颯は全く存じ上げないが、この男子生徒は、野球部のエースである。その上、バッティング技術も優れており、4番で主砲でもある。
「うん…。いいよ…」
その男性生徒の後ろには、美少女の姿があった。どこか乗り気では無く、面倒くさそうだ。表情から露になる。その美少女は瑞貴であった。
「ごめんね。1時間目終了後の休み時間に、こんな人気のない所まで来てもらって。今日は、大事な話があるんだ。聞いてくれるかな? 」
後方に振り返り、真面目な顔で、男子生徒は、瑞貴の目を見つめる。決意を決めた様子だ。
「……うん。どうぞ…」
先ほどと態度は変わらず、男子生徒から視線を逸らし、俯きながら、瑞貴は淡白に答える。
「これは…ちょっと……」
この後の展開を瞬時に予測し、颯は自動販売機の後方に隠れる。身を隠し、好奇心から、少しだけ顔を覗かせる。この後の展開から目が離せない。

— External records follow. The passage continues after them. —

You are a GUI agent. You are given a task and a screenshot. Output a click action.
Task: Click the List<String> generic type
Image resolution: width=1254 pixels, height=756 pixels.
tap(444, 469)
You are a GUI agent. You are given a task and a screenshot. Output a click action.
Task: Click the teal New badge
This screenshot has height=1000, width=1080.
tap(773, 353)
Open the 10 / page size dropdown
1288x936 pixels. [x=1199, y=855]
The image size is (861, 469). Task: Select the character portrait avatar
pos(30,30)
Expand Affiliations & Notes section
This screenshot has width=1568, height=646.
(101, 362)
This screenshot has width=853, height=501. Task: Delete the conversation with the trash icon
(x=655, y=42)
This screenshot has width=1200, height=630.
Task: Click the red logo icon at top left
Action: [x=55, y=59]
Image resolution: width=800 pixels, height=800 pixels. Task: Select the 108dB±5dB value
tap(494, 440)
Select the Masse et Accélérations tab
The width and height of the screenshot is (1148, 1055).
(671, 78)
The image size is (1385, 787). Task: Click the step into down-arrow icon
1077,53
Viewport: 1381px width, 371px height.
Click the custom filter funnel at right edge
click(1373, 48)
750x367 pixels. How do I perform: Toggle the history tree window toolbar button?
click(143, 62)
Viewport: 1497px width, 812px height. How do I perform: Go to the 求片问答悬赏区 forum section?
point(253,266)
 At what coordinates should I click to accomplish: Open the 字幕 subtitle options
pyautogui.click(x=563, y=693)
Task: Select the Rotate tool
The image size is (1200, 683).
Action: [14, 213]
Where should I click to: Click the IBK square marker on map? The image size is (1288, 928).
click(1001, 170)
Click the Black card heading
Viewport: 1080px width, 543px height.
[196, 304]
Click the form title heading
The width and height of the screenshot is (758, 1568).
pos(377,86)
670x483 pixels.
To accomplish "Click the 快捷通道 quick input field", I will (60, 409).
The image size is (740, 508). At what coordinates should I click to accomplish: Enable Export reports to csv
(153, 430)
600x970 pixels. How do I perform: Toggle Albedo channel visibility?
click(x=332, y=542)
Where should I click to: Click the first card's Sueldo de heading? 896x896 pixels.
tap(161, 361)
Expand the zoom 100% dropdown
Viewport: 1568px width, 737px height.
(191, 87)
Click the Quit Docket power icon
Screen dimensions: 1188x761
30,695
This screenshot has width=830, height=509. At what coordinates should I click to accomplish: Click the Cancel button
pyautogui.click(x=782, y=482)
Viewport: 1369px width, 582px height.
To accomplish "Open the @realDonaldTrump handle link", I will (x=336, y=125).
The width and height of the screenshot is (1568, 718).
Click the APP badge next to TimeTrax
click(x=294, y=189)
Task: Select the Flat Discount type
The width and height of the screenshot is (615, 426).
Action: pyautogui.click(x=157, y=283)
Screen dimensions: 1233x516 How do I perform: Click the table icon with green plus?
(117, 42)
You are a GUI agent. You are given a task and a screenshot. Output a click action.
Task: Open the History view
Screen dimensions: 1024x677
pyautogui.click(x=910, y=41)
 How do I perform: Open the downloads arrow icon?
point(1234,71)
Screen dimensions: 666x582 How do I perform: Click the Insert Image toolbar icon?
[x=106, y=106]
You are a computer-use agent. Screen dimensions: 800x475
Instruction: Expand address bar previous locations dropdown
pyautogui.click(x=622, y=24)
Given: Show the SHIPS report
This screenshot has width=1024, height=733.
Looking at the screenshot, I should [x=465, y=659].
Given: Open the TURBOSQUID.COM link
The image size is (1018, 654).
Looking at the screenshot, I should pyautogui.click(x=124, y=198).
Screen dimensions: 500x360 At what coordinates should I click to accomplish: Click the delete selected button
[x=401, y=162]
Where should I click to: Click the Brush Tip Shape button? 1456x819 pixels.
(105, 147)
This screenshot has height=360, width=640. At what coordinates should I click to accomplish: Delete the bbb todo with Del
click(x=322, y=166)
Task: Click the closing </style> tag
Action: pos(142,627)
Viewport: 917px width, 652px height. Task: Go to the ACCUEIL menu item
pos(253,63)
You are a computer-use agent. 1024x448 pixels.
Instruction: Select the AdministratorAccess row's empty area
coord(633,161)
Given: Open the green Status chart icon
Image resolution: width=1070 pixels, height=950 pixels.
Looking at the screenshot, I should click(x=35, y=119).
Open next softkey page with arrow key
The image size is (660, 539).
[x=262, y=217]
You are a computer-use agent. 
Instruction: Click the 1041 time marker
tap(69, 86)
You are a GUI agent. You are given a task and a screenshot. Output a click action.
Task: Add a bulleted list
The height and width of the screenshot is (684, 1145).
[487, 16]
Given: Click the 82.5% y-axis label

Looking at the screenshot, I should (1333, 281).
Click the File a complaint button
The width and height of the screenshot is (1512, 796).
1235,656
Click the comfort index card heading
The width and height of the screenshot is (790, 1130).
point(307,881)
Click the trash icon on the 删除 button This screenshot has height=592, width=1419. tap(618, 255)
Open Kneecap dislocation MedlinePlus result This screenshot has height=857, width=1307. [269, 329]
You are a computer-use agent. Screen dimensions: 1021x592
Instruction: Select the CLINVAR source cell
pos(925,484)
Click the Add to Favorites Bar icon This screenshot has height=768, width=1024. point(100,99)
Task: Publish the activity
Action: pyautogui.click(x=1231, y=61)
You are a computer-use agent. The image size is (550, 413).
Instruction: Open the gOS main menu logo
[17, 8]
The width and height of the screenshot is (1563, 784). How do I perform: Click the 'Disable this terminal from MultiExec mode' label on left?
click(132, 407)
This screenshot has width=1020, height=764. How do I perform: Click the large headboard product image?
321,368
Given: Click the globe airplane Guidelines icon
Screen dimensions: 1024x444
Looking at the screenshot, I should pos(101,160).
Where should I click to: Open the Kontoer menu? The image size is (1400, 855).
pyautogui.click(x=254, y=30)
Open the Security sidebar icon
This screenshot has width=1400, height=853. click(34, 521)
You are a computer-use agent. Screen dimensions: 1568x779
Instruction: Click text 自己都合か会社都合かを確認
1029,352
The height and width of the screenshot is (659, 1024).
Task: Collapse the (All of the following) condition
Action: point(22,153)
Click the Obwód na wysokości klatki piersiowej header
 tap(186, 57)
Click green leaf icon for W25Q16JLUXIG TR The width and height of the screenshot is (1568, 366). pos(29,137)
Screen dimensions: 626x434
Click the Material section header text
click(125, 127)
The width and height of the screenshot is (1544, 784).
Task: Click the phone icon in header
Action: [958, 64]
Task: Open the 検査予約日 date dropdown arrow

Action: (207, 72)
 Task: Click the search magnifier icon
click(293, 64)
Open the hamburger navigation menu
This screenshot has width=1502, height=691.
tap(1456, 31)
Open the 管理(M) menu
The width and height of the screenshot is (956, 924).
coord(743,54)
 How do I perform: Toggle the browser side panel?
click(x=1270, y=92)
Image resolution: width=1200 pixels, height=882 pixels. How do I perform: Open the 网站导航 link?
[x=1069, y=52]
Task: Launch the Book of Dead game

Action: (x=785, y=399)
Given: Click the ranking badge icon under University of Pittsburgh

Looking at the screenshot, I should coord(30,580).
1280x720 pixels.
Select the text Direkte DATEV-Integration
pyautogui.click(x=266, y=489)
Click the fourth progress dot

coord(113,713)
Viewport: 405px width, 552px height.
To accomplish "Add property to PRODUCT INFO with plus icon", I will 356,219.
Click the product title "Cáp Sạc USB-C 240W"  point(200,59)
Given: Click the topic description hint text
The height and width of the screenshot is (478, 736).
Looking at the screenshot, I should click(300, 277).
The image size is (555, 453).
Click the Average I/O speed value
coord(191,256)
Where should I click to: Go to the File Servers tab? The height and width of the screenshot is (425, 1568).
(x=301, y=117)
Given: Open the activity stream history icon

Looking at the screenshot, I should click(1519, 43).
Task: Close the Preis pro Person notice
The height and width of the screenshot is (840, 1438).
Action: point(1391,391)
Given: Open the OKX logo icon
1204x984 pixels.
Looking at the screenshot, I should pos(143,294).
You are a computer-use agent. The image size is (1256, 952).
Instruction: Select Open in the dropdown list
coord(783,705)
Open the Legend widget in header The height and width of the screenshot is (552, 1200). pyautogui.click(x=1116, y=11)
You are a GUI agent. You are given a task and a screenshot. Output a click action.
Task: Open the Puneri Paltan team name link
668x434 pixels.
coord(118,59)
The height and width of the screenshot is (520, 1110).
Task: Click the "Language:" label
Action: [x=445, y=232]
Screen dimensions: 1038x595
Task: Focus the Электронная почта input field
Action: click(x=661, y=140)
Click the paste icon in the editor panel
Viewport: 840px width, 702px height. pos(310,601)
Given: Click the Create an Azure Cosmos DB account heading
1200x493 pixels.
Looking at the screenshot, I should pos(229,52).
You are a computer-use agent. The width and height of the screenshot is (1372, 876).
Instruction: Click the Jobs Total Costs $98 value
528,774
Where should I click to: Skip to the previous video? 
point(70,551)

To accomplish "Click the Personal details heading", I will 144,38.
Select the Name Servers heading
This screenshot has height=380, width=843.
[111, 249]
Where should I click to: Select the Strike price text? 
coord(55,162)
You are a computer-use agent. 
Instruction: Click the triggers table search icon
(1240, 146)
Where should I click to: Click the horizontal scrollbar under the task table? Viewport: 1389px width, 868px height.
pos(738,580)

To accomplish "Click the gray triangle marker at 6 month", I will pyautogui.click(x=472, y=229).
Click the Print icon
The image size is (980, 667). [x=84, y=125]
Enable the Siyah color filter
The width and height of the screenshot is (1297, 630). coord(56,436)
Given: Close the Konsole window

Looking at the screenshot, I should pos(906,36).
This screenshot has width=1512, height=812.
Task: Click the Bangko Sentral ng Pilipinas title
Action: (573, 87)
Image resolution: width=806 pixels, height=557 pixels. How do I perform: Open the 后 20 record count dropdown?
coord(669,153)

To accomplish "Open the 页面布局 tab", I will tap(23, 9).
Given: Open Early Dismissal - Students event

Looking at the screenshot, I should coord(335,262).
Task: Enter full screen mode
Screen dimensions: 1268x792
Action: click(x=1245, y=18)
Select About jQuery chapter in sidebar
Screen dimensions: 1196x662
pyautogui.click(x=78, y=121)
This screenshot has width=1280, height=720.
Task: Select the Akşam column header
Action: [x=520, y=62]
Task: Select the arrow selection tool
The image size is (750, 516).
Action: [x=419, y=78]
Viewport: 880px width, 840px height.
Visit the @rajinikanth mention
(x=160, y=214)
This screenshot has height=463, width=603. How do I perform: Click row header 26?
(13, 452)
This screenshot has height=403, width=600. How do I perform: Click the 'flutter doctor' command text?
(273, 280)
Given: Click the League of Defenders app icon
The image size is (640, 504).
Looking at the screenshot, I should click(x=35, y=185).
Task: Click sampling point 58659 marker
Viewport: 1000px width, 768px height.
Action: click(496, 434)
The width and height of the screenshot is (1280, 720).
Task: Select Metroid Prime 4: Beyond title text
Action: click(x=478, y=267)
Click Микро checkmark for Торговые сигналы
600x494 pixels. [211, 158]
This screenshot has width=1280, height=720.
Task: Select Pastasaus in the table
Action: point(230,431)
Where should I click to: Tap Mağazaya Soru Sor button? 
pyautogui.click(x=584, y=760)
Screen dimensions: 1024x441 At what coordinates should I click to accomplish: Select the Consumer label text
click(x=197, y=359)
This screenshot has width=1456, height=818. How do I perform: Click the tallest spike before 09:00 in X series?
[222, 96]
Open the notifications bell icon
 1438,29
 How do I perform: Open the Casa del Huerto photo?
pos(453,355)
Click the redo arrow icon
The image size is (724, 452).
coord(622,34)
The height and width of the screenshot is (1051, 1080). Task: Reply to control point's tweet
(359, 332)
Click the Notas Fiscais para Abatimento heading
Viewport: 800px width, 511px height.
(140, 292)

静観して、男子バスケ部の部室前で、向き合う形で佇む、男子生徒と瑞貴の2人の様子を、視界に収める。
直後、意を決したように、瑞貴は顔を上げる。
すると、自動販売機から顔を覗かせる、颯と瑞貴の目が、ばっちし合う。
瑞貴の目が、大きく見開く。非常に驚いている様子だ。
(やばっ。バレた! )
時すでに遅しだが、颯は高速で、身を潜めるように、自動販売機の後ろに隠れた。